At least some examples provide a system comprising: the multiplication circuitry according to either of the examples described above, implemented in at least one packaged chip; at least one system component; and a board, wherein the at least one packaged chip and the at least one system component are assembled on the board.
At least some examples provide a chip-containing product comprising the system described above assembled on a further board with at least one other product component.
At least some examples of the present technique provide a non-transitory computer-readable medium to store computer-readable code for fabrication of the multiplication circuitry of either of the examples described above.
Further aspects, features and advantages of the present technique will be apparent from the following description of examples, which is to be read in conjunction with the accompanying drawings.
In some examples, multiplication circuitry comprises two or more adder sub-arrays each to add a respective set of partial products to generate one or more sub-array result values representing a result of signed multiplication of a respective pair of portions of bits selected from a first operand and a second operand. Each adder sub-array comprises a separate instance of hardware circuitry. The adder sub-arrays have at least two separate enable control signals for independently controlling whether at least two subsets of adder sub-arrays are enabled or disabled. This approach can be useful to support multiplication operations on portions of the first operand and second operand corresponding to different data types, for example.
A result assembly adder array is provided to perform a result assembly addition to add a plurality of assembled values including the sub-array result values generated by the plurality of adder sub-arrays, to generate at least one multiplication result value representing a result of signed multiplication of the first operand and the second operand.

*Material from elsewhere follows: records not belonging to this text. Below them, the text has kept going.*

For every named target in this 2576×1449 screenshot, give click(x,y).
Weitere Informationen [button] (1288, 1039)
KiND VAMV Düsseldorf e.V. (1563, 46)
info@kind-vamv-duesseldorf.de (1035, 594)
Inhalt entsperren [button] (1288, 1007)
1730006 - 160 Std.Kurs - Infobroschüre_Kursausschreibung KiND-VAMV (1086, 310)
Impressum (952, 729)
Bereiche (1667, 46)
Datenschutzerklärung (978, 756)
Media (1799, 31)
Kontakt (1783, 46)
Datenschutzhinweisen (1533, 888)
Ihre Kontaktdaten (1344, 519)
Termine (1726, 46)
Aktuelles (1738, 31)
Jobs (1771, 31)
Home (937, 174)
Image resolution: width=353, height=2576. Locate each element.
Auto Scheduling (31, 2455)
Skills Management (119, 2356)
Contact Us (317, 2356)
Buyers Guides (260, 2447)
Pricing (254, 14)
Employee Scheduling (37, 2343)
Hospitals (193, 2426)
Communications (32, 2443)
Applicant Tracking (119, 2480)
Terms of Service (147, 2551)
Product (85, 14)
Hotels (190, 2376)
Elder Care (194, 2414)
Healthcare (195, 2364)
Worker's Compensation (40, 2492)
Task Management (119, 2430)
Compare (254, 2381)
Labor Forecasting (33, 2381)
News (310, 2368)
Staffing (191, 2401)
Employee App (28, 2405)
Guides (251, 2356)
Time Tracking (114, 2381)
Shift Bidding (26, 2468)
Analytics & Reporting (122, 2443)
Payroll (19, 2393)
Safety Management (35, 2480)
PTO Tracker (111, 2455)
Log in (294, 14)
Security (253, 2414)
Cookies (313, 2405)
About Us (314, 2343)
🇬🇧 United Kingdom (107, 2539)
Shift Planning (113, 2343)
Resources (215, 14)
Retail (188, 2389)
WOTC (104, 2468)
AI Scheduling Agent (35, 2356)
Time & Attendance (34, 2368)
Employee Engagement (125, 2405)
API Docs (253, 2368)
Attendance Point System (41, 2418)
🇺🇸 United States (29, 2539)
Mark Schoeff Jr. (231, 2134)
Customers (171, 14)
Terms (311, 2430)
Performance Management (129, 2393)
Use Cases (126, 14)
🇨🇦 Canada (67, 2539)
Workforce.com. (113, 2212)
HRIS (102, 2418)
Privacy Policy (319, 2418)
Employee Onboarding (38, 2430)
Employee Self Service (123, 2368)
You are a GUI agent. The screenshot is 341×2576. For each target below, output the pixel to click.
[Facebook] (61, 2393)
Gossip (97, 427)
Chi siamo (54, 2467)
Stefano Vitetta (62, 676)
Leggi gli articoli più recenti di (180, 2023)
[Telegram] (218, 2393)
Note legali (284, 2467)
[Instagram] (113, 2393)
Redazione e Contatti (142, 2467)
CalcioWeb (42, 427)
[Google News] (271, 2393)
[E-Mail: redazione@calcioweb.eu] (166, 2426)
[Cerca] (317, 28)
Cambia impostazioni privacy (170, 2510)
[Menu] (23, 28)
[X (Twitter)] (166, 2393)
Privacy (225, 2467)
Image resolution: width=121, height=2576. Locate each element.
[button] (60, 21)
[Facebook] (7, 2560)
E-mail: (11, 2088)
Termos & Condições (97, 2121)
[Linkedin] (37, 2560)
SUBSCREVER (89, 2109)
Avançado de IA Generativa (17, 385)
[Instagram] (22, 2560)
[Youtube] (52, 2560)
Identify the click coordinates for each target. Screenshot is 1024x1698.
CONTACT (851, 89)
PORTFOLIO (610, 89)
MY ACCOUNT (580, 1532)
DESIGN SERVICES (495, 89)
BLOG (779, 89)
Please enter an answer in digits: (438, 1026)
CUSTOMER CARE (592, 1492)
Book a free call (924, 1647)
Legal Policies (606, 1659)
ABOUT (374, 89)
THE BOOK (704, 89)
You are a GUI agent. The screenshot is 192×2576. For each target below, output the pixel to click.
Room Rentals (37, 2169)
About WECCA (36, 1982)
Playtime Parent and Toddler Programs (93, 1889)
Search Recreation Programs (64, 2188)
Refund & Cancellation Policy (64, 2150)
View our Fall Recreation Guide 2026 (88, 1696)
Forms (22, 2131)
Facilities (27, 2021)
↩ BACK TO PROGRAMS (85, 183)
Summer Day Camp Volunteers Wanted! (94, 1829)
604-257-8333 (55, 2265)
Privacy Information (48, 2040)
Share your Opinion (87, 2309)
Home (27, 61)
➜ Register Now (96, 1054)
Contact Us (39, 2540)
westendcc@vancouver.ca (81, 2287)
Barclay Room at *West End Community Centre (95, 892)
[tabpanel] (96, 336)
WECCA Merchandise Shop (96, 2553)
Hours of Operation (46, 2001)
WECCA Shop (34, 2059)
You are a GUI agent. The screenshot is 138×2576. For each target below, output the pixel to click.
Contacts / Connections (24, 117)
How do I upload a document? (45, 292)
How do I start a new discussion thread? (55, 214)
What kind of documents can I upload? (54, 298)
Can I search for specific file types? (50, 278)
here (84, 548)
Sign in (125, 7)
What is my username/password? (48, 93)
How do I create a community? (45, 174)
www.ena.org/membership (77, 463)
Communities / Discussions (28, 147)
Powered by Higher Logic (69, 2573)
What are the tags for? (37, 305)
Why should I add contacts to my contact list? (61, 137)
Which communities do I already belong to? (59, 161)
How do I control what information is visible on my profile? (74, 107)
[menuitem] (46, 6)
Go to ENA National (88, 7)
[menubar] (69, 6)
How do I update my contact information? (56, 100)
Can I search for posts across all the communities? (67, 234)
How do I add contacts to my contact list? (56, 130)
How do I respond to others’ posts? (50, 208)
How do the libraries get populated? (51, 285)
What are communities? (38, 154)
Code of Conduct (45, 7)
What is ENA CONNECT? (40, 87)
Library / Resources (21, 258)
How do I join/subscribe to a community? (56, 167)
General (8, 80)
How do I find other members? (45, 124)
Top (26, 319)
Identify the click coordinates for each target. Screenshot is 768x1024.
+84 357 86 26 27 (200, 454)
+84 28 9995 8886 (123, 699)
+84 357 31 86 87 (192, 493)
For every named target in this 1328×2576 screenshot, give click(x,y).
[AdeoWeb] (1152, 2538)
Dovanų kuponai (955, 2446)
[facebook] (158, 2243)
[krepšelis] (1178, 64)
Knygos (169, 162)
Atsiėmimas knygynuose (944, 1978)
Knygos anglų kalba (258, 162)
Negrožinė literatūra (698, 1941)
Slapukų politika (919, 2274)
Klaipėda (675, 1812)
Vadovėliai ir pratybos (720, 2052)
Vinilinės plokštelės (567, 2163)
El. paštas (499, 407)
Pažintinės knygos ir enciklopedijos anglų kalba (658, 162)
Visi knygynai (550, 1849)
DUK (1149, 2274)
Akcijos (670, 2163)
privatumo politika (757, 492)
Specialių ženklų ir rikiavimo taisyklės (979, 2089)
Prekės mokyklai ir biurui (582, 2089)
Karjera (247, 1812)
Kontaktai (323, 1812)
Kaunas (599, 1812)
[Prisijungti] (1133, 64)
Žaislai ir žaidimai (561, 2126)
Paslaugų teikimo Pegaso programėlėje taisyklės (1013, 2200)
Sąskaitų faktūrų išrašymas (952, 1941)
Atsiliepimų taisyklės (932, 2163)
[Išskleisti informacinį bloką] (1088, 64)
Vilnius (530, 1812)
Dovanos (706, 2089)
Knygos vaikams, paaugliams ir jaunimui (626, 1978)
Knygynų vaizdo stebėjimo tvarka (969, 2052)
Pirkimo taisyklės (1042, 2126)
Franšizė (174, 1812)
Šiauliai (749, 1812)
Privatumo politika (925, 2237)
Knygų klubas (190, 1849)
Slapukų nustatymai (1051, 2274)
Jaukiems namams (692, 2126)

Hence, as well as being operable independently (with unused adder arrays being able to be placed in a power saving state using the independent enable/disable control), the adder sub-arrays can also be used in a cooperative mode so that the respective sub-array result values are added together by the result assembly adder array, to produce at least one multiplication result value which represents a result of signed multiplication of the first operand and the second operand. The at least one multiplication result value may provide a wider multiplication result (with a greater number of bits) than the individual results produced by each adder array. In some cases, the result assembly adder array may generate a plurality of multiplication result values in a redundant form, e.g. generating a carry term and a save term according to a carry-save addition.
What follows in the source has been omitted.